Later in October 2019, Krämer joined the Northern Arizona Suns, the Phoenix Suns' NBA G League affiliate team, together with Odiase and Owens. Krämer played 15 games during the 2019–20 NBA G League season, averaging 8.2 points, 3.1 rebounds, 0.5 assists and 0.5 steals in 14.5 minutes of average playing time; he shot 44.7% from the field and 31.2% on three-pointers. On March 7, 2020, Krämer scored a season-high 26 points against the Rio Grande Valley Vipers, shooting 10 for 18 from the field.

On February 10, 2021, Krämer was included in the roster of the Austin Spurs, but was later waived by the Spurs on February 12 without appearing in a game with the team.

===Bayern München (2021)===
Krämer was picked up by FC Bayern München on February 23, 2021. In Bundesliga play, he saw action in 18 games, averaging 2.6 points per contest.

===Basketball Löwen Braunschweig (2021–2023)===
He signed a two-year deal with Bundesliga side Basketball Löwen Braunschweig in July 2021.

===Granada (2023–2024)===
On June 23, 2023, he signed with Granada of the Liga ACB.

===Tenerife (2024–2025)===
On July 3, 2024, he signed with La Laguna Tenerife of the Spanish Liga ACB.

===Real Madrid (2025–2026)===
On July 11, 2025, he signed with Real Madrid of the Liga ACB. He was part of Real Madrid's 12-man roster in the 2026 Euroleague Final Four, but didn't play in either match as Real Madrid lost the final, 92-85 to Olympiacos.

===Crvena zvezda (2026–present)===
On July 15, 2026, Krämer parted ways with Real Madrid and officially signed with Serbian team Crvena zvezda of the EuroLeague, the ABA League, and the KLS.

==National team career==
Krämer played several international games at youth level.
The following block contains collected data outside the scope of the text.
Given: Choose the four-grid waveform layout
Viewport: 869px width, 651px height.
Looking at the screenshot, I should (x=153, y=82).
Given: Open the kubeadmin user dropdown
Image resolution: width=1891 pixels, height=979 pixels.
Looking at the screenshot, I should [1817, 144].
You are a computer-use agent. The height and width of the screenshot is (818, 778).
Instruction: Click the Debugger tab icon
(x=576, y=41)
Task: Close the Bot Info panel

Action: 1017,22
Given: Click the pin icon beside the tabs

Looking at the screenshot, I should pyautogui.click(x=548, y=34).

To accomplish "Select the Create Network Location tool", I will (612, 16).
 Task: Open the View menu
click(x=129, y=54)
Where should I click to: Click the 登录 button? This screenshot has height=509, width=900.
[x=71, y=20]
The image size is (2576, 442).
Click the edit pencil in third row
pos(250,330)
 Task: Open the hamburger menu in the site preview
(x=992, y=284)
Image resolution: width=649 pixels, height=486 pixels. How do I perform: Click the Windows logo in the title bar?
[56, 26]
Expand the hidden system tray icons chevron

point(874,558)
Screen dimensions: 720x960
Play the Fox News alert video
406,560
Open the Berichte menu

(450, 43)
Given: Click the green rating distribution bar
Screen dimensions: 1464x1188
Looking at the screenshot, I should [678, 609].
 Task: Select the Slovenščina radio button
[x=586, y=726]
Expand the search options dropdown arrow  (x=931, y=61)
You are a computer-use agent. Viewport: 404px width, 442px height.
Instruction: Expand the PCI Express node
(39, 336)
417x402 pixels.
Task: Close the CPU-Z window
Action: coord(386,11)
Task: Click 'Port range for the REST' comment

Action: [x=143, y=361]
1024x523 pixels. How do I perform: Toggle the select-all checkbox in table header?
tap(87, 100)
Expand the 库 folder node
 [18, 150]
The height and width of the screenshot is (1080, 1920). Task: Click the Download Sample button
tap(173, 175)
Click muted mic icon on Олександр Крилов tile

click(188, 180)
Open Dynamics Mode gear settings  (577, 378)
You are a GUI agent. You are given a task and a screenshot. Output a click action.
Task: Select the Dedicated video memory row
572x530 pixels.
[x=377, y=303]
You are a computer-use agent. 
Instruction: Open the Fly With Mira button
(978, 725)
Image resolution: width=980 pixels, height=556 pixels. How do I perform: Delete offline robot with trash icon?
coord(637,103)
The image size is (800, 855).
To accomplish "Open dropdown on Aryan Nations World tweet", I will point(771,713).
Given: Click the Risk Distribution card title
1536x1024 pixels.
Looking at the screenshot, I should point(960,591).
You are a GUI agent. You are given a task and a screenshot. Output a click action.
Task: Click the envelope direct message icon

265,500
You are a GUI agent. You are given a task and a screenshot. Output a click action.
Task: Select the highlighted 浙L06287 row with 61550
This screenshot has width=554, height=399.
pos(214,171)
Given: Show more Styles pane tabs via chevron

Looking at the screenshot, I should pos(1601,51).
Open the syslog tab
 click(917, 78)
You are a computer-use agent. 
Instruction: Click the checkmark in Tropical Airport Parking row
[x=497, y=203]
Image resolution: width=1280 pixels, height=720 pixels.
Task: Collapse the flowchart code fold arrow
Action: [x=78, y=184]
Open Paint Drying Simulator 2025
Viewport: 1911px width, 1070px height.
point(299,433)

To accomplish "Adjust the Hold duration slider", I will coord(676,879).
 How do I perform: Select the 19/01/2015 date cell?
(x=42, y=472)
He played with the Austrian U16 national team in 2013, but later decided to play for the German national team.

In December 2014 he made his debut with the German U18 national team, and he appeared with the team during the 2015 U18 European Championships, averaging 2.6 points, 0.9 rebounds and 0.5 assists per game. In 2016 he received his first call-up for the U20 team, and he later played during the 2017 FIBA U20 European Championship, recording averages of 12.3 points, 4.3 rebounds and 1.3 assists per game.

In December 2018 he was called up to play for the German senior national team and made his debut in a FIBA World Cup qualifier against Estonia played on December 3, scoring 7 points in 15 minutes.

On November 23, 2024, Krämer scored a career-high 43 points in an overtime loss against Sweden in the EuroBasket 2025 qualification. His performance was the second most points ever scored by a German national team player, trailing only Dirk Nowitzki's 47 points in the 2006 World Championship.